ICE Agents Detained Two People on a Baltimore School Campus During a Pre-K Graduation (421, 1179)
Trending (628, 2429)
—————
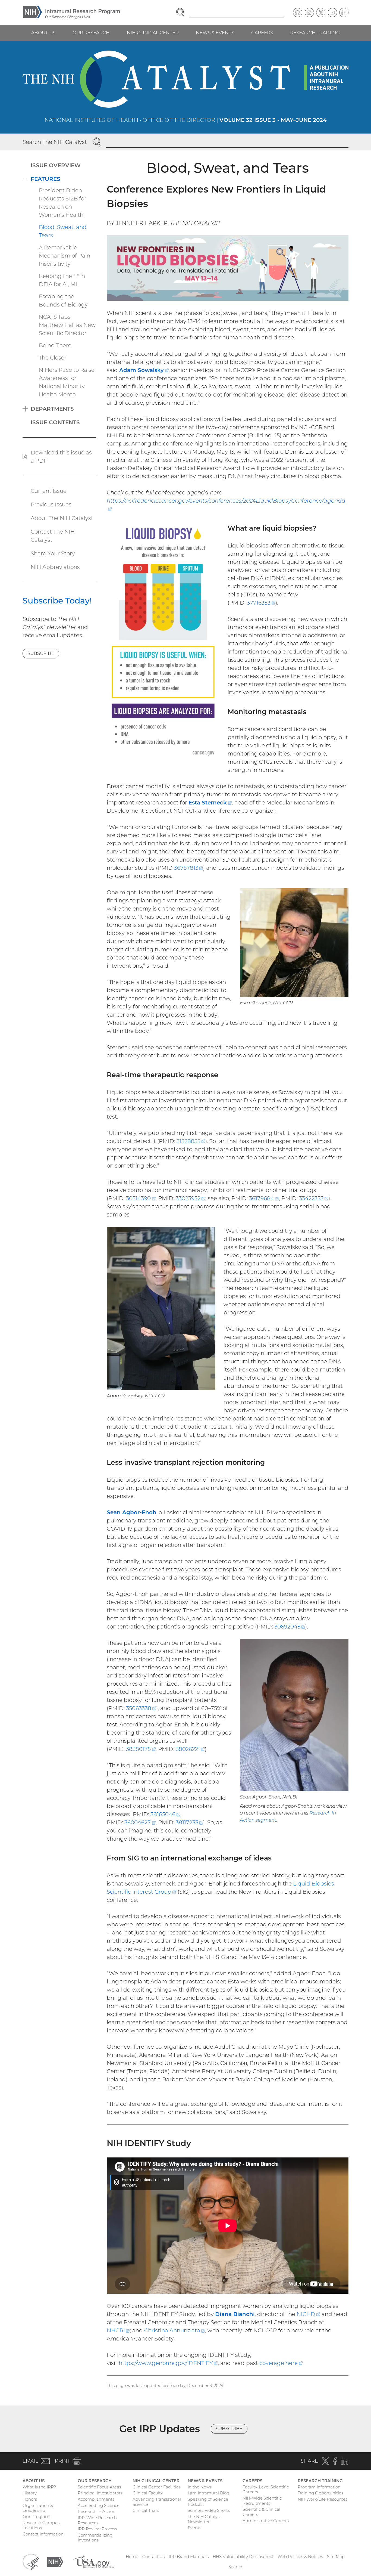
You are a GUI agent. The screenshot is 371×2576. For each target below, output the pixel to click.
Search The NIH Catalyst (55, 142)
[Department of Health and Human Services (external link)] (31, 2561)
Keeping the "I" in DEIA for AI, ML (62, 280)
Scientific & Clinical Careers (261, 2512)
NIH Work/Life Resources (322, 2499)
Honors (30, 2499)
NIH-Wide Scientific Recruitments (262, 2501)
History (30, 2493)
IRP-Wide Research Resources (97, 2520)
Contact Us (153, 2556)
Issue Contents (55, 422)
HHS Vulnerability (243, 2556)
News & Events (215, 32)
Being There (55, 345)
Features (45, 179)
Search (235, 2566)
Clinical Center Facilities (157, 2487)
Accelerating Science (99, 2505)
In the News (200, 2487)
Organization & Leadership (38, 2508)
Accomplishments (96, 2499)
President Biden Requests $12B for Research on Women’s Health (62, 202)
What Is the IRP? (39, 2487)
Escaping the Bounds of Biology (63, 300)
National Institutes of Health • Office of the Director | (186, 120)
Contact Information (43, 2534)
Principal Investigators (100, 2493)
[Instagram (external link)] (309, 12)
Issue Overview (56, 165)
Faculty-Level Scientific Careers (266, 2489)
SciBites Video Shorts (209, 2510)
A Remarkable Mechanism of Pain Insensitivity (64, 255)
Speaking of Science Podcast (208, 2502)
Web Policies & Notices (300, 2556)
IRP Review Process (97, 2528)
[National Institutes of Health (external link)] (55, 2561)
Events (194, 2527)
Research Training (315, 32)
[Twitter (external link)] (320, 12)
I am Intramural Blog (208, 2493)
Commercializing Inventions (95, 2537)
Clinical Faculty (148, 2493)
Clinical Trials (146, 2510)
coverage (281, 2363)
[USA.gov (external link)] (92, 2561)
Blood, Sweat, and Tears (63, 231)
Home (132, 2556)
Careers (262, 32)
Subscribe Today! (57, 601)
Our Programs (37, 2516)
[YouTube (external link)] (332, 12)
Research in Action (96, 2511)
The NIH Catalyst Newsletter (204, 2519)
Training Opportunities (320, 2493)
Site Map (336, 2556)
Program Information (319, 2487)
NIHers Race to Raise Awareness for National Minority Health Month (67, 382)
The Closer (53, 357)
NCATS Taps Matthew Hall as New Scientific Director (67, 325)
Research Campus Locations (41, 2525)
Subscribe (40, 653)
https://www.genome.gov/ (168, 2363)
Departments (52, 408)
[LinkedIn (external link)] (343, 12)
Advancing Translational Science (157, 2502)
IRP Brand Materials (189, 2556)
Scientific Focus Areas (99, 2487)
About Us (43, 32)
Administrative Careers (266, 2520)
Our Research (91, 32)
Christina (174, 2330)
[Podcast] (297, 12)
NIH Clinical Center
—————
Among the lines of the data, some may include "Scientific" as a word or string; report how many, and nothing else.

5